_Excerpted text_:

┄┄┄┄┄┄┄┄┄┄┄┄┄┄┄┄┄┄┄┄

Comparison of Two Nuclear Magnetic Resonance Spectroscopy Methods for the Measurement of Lipoprotein Particle Concentrations

Biomedicines 2022, 10(7), 1766; https://doi.org/10.3390/biomedicines10071766
by Martin Rief 1, Reinhard Raggam 2, Peter Rief 2, Philipp Metnitz 1, Tatjana Stojakovic 3, Markus Reinthaler 4,5, Marianne Brodmann 2, Winfried März 6, Hubert Scharnagl 6,* and Günther Silbernagel 2
Reviewer 1: Anonymous
Biomedicines 2022, 10(7), 1766; https://doi.org/10.3390/biomedicines10071766
Submission received: 13 May 2022 / Revised: 5 July 2022 / Accepted: 16 July 2022 / Published: 21 July 2022
(This article belongs to the Special Issue Lipid and Lipoprotein Metabolism in Human Health and Diseases)

Round 1

Reviewer 1 Report

 

The authors of the current manuscript aimed to compare two NMR methods to determine lipoprotein particle concentration. The topic is interesting, but the manuscript has some major problems.

1.     The two methods performed by the two companies (Numares and LabCorp) are very briefly described and no major differences were highlighted in the Methods Chapter. This is very important since this is the basis of the entire paper. The two companies use two different kits. Thus, it would be proper to name the kits, not the companies. The readers would want to be informed about the performances of the kits, not about a measurement done by a specific company.

2.     Table 1. Which is the size of the LVLDL-p, LLDL-p, SLDL-p, LHDL-p, and SHDL-p? Maybe there is a distinct issue since the differences appear when lipoproteins large and small were determined (i.e. LLDL-p, SLDL-p, SHDL-p).

3.     Tables 2-4 may be replaced by the corresponding Supplemental Figures since those are more illustrative. Tables 2-4 should become Supplemental Tables. However, the Figure legends should be more descriptive (including Figure 1 legend).

┄┄┄┄┄┄┄┄┄┄┄┄┄┄┄┄┄┄┄┄

_Exercise data_:
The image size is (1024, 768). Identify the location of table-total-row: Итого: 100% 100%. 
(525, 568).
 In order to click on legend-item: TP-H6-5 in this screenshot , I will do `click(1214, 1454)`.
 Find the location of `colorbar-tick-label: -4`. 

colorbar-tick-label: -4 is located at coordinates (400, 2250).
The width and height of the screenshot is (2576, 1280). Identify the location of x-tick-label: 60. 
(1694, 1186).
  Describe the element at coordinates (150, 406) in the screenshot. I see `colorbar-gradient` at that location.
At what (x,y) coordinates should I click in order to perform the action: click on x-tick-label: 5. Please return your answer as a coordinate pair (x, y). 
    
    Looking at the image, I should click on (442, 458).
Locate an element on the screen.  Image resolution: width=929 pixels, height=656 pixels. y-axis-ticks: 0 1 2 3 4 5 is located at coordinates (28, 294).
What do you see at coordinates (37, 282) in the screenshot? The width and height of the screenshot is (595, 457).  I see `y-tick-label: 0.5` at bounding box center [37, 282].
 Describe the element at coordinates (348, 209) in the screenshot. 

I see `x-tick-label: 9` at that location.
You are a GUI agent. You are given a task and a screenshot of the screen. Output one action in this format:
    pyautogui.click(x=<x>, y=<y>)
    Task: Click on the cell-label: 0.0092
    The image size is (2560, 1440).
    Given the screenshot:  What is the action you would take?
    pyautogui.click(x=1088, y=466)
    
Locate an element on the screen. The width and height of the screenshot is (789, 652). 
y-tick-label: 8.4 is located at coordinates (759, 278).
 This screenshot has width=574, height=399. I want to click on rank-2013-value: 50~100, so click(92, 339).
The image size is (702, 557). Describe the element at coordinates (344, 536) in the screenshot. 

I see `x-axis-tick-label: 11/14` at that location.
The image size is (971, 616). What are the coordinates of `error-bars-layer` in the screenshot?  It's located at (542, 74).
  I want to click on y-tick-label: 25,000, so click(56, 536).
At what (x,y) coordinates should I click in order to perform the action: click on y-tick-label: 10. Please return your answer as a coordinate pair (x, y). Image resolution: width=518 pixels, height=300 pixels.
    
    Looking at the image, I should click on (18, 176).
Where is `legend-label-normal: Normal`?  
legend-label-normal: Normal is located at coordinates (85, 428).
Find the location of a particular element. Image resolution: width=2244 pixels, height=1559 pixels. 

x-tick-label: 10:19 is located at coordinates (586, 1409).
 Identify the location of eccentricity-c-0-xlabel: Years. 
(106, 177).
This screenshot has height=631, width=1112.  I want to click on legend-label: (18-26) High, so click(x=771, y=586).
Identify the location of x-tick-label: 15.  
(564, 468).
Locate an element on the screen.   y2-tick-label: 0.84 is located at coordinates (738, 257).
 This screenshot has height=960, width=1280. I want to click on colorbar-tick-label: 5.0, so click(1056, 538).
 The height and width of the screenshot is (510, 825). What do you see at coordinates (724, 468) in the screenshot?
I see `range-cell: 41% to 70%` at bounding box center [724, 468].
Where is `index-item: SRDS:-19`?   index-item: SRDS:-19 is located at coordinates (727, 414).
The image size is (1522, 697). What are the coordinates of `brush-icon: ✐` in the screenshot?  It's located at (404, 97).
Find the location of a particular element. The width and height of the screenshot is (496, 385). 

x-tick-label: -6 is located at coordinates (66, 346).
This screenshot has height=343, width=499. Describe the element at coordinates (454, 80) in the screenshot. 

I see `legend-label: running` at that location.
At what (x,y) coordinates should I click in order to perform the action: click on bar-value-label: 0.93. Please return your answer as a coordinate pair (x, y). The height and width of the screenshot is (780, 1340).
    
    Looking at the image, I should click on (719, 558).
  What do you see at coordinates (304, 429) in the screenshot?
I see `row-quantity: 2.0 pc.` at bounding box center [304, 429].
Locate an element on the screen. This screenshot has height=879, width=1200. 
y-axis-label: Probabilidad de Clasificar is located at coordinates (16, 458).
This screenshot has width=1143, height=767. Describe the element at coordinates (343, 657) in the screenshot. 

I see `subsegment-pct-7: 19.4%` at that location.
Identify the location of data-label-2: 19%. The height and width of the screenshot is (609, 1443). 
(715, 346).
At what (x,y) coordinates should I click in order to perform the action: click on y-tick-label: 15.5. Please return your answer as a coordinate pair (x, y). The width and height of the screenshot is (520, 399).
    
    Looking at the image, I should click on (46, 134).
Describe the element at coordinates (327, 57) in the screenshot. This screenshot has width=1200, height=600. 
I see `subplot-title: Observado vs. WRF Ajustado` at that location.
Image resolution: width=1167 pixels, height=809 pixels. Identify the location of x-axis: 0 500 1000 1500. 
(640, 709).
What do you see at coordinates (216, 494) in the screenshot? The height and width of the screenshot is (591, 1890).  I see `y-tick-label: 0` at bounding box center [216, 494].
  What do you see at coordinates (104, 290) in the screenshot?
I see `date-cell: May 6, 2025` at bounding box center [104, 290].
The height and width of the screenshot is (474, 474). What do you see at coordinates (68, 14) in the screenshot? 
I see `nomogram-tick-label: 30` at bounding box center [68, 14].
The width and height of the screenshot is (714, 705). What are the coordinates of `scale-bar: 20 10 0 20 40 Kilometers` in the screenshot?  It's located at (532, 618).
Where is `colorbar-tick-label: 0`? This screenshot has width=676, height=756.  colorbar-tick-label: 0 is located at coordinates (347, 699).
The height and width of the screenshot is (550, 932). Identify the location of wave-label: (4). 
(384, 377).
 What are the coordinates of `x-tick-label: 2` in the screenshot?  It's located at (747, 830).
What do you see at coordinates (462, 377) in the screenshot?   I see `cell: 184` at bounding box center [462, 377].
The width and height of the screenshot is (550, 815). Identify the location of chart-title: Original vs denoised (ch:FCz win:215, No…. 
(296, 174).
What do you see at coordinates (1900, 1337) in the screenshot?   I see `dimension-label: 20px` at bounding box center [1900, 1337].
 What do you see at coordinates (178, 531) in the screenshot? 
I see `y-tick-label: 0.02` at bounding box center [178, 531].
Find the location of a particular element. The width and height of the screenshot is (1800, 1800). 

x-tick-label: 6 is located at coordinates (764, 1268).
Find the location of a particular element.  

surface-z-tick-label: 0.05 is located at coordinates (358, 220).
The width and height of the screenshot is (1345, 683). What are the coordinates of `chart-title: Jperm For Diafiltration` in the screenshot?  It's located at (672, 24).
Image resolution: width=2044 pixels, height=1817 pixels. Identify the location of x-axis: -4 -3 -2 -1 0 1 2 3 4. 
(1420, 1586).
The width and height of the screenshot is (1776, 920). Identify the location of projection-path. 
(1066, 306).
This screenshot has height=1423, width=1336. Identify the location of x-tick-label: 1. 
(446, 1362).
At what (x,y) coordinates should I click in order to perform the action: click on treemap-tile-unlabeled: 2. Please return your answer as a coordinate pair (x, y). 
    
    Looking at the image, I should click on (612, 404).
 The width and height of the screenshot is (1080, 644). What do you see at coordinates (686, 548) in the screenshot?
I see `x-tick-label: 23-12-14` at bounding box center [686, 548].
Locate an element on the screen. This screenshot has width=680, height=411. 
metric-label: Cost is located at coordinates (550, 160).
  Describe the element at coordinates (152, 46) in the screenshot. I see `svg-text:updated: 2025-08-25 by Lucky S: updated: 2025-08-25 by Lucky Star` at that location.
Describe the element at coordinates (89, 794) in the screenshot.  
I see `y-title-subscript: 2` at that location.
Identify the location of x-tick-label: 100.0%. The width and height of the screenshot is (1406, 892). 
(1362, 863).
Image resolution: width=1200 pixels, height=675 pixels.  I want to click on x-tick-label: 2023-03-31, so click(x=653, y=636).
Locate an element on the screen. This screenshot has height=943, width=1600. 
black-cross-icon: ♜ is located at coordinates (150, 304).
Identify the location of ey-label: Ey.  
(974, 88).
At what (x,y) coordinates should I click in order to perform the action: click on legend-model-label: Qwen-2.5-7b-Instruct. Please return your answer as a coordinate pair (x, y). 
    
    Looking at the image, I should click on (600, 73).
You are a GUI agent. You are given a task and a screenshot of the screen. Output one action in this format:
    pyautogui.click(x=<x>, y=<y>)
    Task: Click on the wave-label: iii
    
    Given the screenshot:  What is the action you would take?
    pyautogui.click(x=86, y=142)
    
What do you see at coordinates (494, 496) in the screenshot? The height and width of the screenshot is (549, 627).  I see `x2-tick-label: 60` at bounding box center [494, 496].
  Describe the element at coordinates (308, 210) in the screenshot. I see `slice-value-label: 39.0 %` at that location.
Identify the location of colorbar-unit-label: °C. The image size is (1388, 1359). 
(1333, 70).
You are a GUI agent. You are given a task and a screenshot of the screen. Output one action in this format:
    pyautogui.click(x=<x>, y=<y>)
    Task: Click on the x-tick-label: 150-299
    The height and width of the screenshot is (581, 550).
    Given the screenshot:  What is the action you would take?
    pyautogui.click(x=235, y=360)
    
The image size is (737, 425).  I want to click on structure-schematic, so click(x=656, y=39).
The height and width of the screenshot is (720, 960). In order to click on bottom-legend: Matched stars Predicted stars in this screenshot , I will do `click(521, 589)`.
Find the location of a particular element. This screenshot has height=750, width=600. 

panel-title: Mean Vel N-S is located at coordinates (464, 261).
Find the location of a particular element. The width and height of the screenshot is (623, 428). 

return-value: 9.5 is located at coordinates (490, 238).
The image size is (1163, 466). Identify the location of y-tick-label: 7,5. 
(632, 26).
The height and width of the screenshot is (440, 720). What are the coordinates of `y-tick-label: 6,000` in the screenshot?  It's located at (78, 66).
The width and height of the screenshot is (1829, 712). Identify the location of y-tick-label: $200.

┄┄┄┄┄┄┄┄┄┄┄┄┄┄┄┄┄┄┄┄

_Questions_:
1) Reproduce the review from "The authors of" to "LLDL-p, SLDL-p, SHDL-p).", inclusive, and swap each "two companies" for "two laboratories".
2) According to the review, which two companies performed the two methods?
3) List every lipoprotein particle measure whose size the review asks about in its comment on Table 1.
Use only the review text; ignore the material.

_Answers per task_:
1)
The authors of the current manuscript aimed to compare two NMR methods to determine lipoprotein particle concentration. The topic is interesting, but the manuscript has some major problems.

1.     The two methods performed by the two laboratories (Numares and LabCorp) are very briefly described and no major differences were highlighted in the Methods Chapter. This is very important since this is the basis of the entire paper. The two laboratories use two different kits. Thus, it would be proper to name the kits, not the companies. The readers would want to be informed about the performances of the kits, not about a measurement done by a specific company.

2.     Table 1. Which is the size of the LVLDL-p, LLDL-p, SLDL-p, LHDL-p, and SHDL-p? Maybe there is a distinct issue since the differences appear when lipoproteins large and small were determined (i.e. LLDL-p, SLDL-p, SHDL-p).

2) Numares and LabCorp

3) LVLDL-p, LLDL-p, SLDL-p, LHDL-p, SHDL-p